Criminal prosecution concerning Trump fake electors

State of Arizona v. Kelli Ward, et al. is a state criminal prosecution concerning the Trump fake electors plot in Arizona.

The eighteen defendants, including eleven Arizona Republicans and seven Donald Trump associates, are accused of producing and attempting to use a certificate of ascertainment to falsely claim Trump had won the state's electoral votes in the 2020 U.S. presidential election in Arizona. The eleven fake electors included former Arizona Republican Party chair Kelli Ward, who allegedly led ten other Republicans in signing the fraudulent certificate. Charges against one of the fake electors and one of seven Trump associates, have been dropped after agreements were reached with the prosecution.

The indictment contained nine criminal counts, including felony fraud, forgery, and conspiracy.

In May 2025, a district court judge ordered the case sent back to the grand jury on due process grounds. Arizona Attorney General Kris Mayes appealed, but in June 2026, the Arizona Supreme Court denied her appeal. Mayes said she would return the case to a grand jury.

== Background ==

Joe Biden won the 2020 presidential election in Arizona, carrying the state by 10,457 votes, and gaining all of the state's eleven electoral votes. Incumbent President Donald Trump lost the election in Arizona (as well as nationally), in both the popular vote and in the electoral votes. Trump and his allies refused to accept the election results, launching an extensive and ultimately unsuccessful campaign seeking to subvert the election outcome and remain in power. Lawsuits filed by Trump and Arizona Republicans, seeking to overturn the election in Arizona, were all rejected by the courts.

On December 2, 2020, Sidney Powell filed the suit Bowyer v. Ducey on behalf of 14 people, 11 of whom went on to become fake electors. Unidentified co-conspirator Kelly Townsend was also listed as a witness in Powell's case. Powell's suit sought to decertify the election or certify Trump electors. It and its appeals were dismissed or rejected all the way up to the Supreme Court.

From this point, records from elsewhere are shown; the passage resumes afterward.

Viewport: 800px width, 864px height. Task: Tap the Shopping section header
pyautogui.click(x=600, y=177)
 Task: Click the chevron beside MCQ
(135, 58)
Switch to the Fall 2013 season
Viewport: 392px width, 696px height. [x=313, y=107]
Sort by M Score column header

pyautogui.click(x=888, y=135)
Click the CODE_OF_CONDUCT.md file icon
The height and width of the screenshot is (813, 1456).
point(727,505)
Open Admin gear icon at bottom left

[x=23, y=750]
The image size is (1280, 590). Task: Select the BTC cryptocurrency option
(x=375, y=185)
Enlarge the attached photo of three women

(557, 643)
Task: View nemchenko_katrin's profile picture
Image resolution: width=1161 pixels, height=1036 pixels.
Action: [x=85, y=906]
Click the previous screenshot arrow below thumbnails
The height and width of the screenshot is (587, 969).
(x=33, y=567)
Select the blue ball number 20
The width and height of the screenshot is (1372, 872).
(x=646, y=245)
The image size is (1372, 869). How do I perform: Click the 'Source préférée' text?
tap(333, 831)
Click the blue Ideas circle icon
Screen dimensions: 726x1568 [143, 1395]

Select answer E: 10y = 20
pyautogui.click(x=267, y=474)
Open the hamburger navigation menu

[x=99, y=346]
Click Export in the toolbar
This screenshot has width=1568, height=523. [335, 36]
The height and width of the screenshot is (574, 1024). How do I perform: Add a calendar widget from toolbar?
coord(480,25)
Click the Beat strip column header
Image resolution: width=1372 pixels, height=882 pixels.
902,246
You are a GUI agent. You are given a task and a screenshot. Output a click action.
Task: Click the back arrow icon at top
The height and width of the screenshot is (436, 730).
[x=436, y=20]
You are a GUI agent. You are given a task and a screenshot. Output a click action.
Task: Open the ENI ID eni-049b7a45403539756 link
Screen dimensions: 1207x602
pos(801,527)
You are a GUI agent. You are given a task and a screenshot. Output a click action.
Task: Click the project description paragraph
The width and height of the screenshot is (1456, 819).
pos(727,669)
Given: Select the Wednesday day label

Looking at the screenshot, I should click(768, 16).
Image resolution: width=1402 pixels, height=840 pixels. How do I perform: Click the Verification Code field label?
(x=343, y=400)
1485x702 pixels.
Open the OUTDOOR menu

On December 14, 2020, Arizona's legitimate electors met to formally cast their ballots for Biden, typically a procedural formality. On the same day, the 11 Arizona fake electors—designated by the Republican Party as the slate for Trump—gathered at the Arizona Republican Party headquarters in Phoenix and signed a certificate of ascertainment falsely asserting that they were the "duly elected and qualified" electors, and purporting to cast the state's electors for Trump. The Arizona Republican Party posted video of the signing on social media, including Twitter, that day. As part of Trump's pressure campaign to overturn the election results, similar slates of "alternate" Republican Party electors cast invalid electoral votes for Trump in other swing states where Trump was defeated, namely Georgia, Michigan, and Nevada. The fake electors' certificates were sent to Congress and the National Archives, which did not accept them.

On January 5, 2021, then–House Elections Committee Chairwoman Kelly Townsend, identified as an unindicted co-conspirator in the Arizona alternate elector prosecution, introduced legislation seeking to reassign Arizona's electoral votes to Donald Trump. Townsend's involvement extended beyond legislative maneuvers; she was subpoenaed by the FBI for records of her communications with Trump campaign attorneys, including Rudy Giuliani, as well as with members of the alternate elector slate. In interviews, Townsend admitted she no longer had the phone she used during her conversations with Giuliani, but acknowledged discussing election matters with him at the time. In the days leading up to January 6, Townsend also drafted a letter to Vice President Mike Pence urging him to delay certification of the Electoral College results. Townsend argued that Arizona legislators held “plenary authority and responsibility to send the correct slate,” and defended the creation of an alternate slate of electors as a contingency in case fraud were later “discovered and found.”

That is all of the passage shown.